+++ PROVIDED RECORDS

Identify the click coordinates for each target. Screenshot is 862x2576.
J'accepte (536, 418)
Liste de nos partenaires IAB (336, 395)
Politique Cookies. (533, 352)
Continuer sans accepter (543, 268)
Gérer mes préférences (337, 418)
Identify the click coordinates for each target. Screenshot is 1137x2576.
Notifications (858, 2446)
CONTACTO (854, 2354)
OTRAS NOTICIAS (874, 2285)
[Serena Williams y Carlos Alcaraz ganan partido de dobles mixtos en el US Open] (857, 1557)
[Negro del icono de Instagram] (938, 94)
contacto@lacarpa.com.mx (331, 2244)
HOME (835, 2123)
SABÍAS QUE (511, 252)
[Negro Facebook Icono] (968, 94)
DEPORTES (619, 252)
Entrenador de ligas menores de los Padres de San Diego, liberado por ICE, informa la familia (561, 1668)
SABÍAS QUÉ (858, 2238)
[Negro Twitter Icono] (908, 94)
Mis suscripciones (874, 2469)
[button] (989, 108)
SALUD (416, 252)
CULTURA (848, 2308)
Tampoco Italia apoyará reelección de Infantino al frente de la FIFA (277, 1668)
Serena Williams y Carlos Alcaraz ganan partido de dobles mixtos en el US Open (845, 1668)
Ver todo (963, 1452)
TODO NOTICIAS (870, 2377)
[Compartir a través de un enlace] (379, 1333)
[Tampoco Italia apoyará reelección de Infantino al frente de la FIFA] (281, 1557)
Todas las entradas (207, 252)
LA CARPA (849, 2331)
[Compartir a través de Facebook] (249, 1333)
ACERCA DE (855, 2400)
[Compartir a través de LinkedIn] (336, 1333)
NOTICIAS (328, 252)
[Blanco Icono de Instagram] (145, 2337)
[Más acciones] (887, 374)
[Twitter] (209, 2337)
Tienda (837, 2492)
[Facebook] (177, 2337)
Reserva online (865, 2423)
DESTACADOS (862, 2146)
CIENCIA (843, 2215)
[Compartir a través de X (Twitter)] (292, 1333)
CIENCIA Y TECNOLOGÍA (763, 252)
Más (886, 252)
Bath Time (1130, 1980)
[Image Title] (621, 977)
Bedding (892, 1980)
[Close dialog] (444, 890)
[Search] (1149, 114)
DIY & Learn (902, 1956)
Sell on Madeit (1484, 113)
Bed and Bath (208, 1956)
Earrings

++++++

— AIM OF THE EXERCISE —
Which lines in the data above hold the string "mixtos"? Show each one.

— EXERCISE ANSWER —
[Serena Williams y Carlos Alcaraz ganan partido de dobles mixtos en el US Open] (857, 1557)
Serena Williams y Carlos Alcaraz ganan partido de dobles mixtos en el US Open (845, 1668)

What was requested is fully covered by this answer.